Sarawakian ethnographer

William Nais (2 February 1912 – 3 November 2001) was a Malaysian ethnographer and civil servant of Bidayuh descent. He is most known for his work in ethnography on the Bidayuh people of Sarawak.

==Early life and education==
William Nais was born on February 2, 1912 in Quop, Kuching. He was the second of six children. He attended St Thomas' School for his primary and secondary education, finishing in 1931 with a Junior Cambridge Certificate.

==Early career==
William's first job was as a teacher at an S.P.G. mission school in Saratok in 1933, and then at St James' in Quop. In 1936, the Bishop of Kuching asked William to take charge of church work, hoping that William would be called to the priesthood.

In 1946, William joined the colonial Sarawak government as a native officer under the Secretariat in Kuching. During this time, he was posted to various resident and district offices in Kuching, Lundu, Sibu, Betong, and Simanggang. In 1952, he became an assistant district officer in Serian.

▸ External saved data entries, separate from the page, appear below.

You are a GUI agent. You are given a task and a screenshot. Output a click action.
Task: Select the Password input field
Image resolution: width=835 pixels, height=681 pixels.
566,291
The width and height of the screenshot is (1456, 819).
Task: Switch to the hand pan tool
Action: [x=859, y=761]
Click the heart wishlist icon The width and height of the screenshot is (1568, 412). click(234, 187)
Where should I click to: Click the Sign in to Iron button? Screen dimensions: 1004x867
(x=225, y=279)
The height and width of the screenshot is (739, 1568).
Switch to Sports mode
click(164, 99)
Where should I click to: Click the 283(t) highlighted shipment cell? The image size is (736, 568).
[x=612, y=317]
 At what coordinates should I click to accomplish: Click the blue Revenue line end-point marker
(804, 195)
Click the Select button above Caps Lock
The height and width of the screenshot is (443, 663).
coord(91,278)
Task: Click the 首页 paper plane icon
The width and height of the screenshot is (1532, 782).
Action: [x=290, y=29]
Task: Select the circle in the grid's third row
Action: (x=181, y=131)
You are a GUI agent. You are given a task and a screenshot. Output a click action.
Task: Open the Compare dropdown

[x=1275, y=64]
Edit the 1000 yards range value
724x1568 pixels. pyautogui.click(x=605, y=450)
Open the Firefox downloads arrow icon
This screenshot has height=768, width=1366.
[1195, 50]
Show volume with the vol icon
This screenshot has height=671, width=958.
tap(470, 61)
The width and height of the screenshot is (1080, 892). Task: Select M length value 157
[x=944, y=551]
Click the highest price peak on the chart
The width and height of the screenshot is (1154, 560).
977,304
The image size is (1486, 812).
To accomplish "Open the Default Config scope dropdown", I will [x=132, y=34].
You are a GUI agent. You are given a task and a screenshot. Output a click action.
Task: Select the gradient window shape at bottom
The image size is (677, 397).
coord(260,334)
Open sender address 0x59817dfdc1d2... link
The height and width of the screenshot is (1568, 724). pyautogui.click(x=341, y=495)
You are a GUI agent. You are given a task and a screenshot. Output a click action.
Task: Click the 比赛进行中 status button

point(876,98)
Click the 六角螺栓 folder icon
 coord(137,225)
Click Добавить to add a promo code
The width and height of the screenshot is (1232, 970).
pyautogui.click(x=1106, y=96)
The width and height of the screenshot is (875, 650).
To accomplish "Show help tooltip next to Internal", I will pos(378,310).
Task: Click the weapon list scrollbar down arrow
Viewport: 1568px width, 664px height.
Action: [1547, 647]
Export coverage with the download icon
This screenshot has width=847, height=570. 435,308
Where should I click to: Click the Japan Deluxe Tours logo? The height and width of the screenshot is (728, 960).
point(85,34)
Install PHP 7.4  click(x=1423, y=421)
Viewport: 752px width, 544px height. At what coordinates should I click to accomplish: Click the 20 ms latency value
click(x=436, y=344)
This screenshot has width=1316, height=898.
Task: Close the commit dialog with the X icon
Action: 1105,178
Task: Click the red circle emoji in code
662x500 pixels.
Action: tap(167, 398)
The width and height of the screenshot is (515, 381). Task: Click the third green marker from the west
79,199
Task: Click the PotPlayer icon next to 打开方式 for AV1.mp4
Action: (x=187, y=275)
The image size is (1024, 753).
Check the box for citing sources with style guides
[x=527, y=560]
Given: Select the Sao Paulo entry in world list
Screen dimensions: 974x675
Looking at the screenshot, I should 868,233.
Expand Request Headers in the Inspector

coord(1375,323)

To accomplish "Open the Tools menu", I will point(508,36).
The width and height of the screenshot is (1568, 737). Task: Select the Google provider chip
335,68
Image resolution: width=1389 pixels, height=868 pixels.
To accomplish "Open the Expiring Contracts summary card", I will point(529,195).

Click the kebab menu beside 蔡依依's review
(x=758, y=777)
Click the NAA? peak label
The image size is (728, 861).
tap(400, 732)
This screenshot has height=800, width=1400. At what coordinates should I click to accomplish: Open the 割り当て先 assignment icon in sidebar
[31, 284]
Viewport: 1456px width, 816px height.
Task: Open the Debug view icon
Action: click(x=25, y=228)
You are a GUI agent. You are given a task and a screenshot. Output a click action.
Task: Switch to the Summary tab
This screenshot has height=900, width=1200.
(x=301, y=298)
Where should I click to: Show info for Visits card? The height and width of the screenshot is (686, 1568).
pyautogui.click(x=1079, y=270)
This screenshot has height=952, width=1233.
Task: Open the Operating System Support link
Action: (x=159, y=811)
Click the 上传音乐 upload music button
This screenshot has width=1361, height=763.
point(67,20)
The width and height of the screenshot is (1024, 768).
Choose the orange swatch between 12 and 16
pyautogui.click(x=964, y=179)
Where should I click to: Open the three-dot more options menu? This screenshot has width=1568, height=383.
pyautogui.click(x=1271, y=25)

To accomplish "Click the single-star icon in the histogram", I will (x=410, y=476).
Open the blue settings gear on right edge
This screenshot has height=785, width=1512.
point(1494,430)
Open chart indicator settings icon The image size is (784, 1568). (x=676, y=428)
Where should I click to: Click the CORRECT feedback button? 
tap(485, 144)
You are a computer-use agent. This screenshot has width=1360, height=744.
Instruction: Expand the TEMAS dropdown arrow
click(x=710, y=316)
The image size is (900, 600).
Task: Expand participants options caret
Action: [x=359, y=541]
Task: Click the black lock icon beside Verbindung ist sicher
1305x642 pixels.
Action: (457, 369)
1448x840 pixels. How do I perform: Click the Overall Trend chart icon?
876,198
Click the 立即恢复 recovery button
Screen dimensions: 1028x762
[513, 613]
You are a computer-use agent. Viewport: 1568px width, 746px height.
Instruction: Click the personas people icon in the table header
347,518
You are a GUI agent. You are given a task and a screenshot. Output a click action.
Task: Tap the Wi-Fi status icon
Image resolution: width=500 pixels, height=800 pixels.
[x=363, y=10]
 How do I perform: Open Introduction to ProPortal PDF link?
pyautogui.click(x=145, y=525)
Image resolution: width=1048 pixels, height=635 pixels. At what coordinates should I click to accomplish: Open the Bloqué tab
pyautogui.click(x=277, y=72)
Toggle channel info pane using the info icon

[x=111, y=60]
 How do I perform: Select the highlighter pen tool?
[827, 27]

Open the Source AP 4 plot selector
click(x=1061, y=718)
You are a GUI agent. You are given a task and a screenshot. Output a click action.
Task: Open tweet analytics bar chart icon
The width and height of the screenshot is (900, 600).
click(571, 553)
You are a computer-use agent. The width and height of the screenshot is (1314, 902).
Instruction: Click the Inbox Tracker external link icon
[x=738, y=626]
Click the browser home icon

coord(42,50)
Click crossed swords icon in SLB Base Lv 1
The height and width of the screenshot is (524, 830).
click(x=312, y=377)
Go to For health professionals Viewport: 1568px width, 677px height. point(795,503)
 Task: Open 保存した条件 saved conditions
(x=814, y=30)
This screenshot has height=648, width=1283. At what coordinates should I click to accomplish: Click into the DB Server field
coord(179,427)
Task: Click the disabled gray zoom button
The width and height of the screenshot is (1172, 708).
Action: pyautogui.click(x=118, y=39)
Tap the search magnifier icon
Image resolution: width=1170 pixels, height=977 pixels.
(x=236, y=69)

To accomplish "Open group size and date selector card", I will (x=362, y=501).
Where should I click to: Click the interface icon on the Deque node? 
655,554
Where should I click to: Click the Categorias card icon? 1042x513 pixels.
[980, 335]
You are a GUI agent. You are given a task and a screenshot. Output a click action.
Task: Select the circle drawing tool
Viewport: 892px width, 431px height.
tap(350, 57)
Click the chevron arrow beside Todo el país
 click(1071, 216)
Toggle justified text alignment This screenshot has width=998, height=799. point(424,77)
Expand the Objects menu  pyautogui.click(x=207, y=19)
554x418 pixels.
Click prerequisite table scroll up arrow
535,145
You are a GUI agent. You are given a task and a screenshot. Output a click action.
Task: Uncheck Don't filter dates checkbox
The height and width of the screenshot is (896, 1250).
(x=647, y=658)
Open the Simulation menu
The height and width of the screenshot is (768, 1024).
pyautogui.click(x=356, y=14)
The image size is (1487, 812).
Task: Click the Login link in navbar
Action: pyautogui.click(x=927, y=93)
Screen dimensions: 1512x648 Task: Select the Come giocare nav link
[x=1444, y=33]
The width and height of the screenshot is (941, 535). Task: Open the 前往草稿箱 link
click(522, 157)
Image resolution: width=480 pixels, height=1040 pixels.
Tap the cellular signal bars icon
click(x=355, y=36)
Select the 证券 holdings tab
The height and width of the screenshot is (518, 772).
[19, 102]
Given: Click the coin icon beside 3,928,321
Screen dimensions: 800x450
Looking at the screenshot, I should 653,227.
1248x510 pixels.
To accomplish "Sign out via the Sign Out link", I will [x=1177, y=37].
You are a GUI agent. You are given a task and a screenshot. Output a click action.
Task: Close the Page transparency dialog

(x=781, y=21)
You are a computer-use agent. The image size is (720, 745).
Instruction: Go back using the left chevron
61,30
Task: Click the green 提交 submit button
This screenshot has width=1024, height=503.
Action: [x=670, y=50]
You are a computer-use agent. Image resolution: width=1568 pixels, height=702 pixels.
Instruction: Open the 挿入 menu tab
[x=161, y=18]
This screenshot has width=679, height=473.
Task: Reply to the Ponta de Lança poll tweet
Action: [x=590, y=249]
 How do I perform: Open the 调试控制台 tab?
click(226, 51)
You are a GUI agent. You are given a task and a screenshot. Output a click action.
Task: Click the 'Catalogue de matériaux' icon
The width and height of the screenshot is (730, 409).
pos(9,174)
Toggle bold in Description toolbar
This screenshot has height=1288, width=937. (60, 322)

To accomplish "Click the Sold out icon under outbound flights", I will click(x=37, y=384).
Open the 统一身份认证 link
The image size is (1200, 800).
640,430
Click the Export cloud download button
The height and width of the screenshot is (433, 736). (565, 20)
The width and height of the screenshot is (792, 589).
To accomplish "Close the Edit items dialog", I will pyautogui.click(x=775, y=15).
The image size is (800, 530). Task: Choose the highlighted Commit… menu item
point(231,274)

In 1954, he was sent the United Kingdom to study a course on local government, after returning from which he was made the acting District officer in Serian. While posted in Bintangor, he promoted to full district officer in 1960. While serving in Simanggang, he became the first person of Bidayuh descent to become a Resident of a division before retiring in 1970.

==Ethnography==
In 1976, William became senior researcher with the Council for Customs and Traditions where he compiled and published Bidayuh oral traditions. His work laid the groundwork for the Adat Bidayuh Order of 1994 under the Native Customary Laws Ordinance which governs the native courts system in Sarawak. His work covered various aspects of Bidayuh culture such as the compilation of local myths, folklore, prayers, rituals, and songs.

==Political career==
William unsuccessfully stood as an independent political candidate in 1969 and 1974 for the state constituency of Bengoh.

==Death==
William died on 3 November, 2001 at 89 in Kuching.

==Awards and recognitions==
- Sarawak
  - Knight Commander of the Most Exalted Order of the Star of Sarawak (PNBS) – Dato (1991)
  - Officer of the Most Exalted Order of the Star of Sarawak (PBS)
  - Member of the Most Exalted Order of the Star of Sarawak (ABS)

==Publications==
- Nais, W. (1993). The study of Dayak Bidayuh occult arts of divination. Sarawak Literary Society.